O secretário de Estado de Fazenda, Rogério Gallo, viveu um momento constrangedor durante uma oitiva sobre o Caso Oi, na Assembleia Legislativa de Mato Grosso (AL-MT), realizada ontem quarta-feira (1º). Ele foi informado de que seu assessor, procurador do Estado Hugo Fellipe Martins de Lima, é sócio de sua esposa, Lucimara Polisel Gonçalves, em uma empresa do setor agropecuário, que possui um capital social de R$ 1,5 milhão.
A revelação ocorreu quando o deputado estadual Wilson Santos (PSD) questionou Gallo sobre a situação.

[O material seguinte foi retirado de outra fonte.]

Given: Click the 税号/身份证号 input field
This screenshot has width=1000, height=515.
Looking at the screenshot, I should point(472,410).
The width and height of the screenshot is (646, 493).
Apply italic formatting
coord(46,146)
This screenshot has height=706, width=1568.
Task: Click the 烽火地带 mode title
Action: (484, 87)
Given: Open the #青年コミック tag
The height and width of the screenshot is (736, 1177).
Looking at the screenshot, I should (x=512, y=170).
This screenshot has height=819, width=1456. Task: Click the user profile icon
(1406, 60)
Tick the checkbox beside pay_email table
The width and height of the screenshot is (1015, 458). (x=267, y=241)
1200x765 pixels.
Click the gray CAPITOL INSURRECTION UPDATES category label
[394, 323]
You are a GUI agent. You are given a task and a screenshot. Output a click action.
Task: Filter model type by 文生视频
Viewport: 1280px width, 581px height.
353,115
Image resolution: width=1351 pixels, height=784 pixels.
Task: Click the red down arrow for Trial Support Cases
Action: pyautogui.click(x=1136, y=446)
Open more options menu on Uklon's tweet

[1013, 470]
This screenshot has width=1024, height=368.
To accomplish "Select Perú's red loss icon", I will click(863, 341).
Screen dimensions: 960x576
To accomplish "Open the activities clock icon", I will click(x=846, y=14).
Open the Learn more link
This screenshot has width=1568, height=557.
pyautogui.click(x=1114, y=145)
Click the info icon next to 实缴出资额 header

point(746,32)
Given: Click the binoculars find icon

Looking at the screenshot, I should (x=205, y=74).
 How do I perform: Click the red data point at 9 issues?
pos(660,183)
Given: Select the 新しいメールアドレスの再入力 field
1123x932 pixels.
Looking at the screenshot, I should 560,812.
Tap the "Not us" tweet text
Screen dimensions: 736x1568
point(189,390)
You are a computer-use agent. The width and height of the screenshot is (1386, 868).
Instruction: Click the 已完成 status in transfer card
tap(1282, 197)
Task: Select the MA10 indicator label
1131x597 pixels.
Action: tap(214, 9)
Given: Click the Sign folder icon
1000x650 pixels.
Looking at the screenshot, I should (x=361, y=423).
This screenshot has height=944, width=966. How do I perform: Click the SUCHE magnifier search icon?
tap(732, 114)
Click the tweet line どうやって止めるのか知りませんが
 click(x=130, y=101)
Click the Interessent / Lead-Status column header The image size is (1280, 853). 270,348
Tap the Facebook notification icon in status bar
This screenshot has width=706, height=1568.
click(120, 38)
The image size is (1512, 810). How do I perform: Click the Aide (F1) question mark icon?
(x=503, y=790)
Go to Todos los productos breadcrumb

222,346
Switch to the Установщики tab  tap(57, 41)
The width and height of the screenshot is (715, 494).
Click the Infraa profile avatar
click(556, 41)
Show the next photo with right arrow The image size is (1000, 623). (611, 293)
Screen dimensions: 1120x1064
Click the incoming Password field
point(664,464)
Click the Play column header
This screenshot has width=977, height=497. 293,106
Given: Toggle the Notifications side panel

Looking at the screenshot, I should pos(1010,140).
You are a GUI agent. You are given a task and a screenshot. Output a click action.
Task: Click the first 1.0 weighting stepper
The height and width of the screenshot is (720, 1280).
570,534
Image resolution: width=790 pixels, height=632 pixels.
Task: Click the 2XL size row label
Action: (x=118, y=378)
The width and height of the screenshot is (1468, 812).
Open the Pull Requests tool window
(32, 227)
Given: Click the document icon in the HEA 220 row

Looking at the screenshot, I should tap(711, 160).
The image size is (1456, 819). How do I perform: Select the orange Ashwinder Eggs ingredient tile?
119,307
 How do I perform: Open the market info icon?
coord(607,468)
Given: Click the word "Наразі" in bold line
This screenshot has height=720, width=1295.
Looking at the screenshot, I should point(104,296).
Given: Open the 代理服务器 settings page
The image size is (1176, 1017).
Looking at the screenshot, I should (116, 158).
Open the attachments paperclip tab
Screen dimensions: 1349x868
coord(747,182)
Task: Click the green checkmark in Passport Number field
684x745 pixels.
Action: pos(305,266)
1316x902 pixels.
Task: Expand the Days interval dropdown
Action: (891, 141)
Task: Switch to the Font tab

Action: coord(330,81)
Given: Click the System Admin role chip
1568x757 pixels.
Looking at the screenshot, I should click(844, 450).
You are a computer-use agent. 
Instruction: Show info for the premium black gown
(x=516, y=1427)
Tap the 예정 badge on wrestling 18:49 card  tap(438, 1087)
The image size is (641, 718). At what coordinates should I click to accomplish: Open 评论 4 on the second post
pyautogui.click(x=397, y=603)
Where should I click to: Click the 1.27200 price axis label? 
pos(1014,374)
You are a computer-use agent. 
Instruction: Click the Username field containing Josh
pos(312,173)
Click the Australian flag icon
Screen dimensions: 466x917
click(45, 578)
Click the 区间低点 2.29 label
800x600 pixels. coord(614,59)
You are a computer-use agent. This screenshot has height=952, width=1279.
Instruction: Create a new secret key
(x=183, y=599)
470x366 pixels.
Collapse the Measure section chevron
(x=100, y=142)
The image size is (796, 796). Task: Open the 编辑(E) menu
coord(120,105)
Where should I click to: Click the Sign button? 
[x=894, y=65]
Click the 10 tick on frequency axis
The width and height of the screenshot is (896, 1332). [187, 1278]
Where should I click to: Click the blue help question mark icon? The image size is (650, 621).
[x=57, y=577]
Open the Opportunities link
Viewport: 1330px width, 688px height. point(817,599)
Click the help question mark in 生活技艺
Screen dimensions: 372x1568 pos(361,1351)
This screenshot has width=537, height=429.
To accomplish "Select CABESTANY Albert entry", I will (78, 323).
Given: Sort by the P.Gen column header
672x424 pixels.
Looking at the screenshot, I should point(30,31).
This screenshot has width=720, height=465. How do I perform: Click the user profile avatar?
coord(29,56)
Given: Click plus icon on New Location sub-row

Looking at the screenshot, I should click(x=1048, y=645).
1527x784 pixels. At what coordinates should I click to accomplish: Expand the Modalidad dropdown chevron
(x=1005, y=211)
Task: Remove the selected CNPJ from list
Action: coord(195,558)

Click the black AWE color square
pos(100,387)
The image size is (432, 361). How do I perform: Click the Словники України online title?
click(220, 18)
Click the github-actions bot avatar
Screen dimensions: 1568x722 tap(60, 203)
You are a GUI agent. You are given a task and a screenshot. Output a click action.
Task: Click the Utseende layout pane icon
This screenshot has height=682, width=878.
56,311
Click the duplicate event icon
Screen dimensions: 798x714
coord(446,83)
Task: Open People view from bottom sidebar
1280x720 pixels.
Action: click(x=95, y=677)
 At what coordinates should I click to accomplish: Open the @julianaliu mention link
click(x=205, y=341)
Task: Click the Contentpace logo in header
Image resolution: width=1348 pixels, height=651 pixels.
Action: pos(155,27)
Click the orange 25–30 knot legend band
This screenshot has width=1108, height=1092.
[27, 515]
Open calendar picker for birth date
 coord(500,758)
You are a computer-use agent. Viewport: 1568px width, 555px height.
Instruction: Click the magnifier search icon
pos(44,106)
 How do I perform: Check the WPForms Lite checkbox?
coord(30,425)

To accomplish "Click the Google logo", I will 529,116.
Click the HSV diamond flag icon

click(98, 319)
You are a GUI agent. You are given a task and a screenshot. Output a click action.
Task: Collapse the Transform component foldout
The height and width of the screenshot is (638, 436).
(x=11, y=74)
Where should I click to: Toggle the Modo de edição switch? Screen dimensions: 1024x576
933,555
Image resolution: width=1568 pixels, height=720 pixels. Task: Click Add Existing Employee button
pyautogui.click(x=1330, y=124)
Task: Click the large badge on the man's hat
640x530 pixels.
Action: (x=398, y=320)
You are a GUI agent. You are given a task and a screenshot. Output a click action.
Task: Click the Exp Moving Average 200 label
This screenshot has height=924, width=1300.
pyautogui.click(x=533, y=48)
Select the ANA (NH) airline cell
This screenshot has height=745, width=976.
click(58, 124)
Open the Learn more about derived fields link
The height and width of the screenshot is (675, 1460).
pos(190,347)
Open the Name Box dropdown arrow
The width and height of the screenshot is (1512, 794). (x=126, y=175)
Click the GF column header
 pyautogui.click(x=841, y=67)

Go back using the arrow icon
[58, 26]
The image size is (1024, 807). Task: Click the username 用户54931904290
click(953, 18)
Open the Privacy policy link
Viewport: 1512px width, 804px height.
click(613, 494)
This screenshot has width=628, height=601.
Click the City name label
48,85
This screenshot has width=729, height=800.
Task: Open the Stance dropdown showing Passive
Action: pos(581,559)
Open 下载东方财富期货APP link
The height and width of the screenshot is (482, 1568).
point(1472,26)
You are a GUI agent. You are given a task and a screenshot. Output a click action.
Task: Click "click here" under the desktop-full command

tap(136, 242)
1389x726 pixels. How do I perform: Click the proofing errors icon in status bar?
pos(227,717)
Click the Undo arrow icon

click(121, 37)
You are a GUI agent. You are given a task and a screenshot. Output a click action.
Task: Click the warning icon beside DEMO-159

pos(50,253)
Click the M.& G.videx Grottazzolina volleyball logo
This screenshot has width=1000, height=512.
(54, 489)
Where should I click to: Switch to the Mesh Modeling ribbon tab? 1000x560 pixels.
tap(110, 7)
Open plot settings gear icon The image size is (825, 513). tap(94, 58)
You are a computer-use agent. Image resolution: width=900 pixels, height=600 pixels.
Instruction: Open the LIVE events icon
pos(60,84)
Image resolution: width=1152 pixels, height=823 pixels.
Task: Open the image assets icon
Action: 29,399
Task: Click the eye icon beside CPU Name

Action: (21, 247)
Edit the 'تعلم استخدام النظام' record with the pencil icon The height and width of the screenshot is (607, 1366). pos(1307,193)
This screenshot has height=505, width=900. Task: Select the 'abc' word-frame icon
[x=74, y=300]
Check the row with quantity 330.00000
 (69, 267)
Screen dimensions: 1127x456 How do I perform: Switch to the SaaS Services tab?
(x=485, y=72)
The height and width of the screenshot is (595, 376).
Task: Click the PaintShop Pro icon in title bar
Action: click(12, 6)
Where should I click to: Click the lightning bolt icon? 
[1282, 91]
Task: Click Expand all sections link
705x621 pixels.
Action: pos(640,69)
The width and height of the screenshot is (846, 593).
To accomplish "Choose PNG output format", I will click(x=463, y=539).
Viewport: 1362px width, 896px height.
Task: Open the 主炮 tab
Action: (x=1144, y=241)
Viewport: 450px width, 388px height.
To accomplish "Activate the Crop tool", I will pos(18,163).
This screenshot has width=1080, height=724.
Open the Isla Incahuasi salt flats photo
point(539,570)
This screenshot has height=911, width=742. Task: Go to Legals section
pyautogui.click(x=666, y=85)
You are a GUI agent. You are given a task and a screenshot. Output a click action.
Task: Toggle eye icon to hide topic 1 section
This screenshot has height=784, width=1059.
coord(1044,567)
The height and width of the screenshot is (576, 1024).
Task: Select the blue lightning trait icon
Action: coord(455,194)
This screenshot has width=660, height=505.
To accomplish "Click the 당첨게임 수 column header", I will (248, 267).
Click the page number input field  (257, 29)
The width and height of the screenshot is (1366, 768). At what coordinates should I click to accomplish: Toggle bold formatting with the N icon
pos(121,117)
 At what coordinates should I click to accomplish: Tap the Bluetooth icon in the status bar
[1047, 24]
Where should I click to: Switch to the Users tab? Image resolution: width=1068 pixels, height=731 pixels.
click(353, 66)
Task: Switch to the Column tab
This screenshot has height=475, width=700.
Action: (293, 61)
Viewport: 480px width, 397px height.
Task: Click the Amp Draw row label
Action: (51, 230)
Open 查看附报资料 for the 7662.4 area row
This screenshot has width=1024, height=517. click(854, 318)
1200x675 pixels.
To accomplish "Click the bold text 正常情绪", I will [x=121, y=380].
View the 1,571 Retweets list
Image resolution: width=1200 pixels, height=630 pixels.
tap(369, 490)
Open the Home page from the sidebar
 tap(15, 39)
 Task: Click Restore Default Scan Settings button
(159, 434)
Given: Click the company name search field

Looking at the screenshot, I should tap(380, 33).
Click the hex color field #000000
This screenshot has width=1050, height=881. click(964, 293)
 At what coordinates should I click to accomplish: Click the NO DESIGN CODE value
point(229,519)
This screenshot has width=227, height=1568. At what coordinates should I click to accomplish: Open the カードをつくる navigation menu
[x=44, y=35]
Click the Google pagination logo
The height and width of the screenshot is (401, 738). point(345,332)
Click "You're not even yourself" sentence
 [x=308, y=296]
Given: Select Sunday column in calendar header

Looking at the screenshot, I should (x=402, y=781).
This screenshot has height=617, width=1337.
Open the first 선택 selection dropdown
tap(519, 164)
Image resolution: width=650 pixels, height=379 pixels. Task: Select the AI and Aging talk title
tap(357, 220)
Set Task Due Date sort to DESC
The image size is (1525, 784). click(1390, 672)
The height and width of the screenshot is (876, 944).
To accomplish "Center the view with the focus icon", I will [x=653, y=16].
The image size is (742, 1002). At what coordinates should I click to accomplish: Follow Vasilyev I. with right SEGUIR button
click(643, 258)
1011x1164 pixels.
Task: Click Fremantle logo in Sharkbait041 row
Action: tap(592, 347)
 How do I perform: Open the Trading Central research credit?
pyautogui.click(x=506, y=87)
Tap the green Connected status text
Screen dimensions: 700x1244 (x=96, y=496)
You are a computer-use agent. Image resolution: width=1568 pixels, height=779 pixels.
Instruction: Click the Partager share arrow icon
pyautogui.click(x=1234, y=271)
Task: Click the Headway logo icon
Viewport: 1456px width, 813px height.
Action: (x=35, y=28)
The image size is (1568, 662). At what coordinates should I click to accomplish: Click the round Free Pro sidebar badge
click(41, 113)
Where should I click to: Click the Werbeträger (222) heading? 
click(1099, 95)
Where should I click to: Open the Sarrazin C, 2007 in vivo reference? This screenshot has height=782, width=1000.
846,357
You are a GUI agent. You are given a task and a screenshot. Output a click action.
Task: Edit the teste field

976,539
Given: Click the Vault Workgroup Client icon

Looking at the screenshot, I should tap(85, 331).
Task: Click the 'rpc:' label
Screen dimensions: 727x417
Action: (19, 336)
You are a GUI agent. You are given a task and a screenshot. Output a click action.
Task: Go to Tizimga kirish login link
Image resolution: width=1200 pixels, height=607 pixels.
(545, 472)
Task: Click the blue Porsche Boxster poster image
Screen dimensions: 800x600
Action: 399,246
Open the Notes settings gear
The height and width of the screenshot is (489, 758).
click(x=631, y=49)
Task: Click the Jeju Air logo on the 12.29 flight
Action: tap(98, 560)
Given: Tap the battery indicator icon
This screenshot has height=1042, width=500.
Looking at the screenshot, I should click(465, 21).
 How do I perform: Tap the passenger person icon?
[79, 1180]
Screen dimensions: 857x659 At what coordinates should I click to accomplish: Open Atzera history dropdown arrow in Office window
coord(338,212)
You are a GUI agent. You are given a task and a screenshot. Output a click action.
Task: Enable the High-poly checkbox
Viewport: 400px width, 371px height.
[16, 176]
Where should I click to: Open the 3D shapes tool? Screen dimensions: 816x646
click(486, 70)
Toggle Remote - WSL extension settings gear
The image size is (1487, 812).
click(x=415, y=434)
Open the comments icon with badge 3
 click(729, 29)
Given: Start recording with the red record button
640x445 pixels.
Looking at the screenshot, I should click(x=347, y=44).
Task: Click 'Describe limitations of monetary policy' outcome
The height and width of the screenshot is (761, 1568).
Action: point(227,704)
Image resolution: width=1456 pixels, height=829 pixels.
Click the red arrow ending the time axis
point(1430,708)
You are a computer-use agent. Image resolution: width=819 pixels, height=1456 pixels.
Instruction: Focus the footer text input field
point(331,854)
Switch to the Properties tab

Ao ser perguntado se sabia sobre a existência de empresas ligadas ao seu assessor, o secretário respondeu que não tinha conhecimento do fato e que a melhor abordagem seria indagar diretamente a Hugo Lima. “Tem que ser indagado a ele mesmo”, afirmou Gallo.
Contudo, Wilson Santos apresentou informações que revelaram que Hugo não é apenas sócio de uma empresa, mas sim de cinco, incluindo uma dedicada a questionamentos de créditos tributários. Entre essas, a Rio Grande Agropastorial e Florestal Ltda é uma das que se destaca, com o nome de Lucimara, a esposa de Gallo, constando na sociedade.
A situação levanta preocupações sobre possíveis conflitos de interesse dadas as funções de ambos no governo e nos negócios.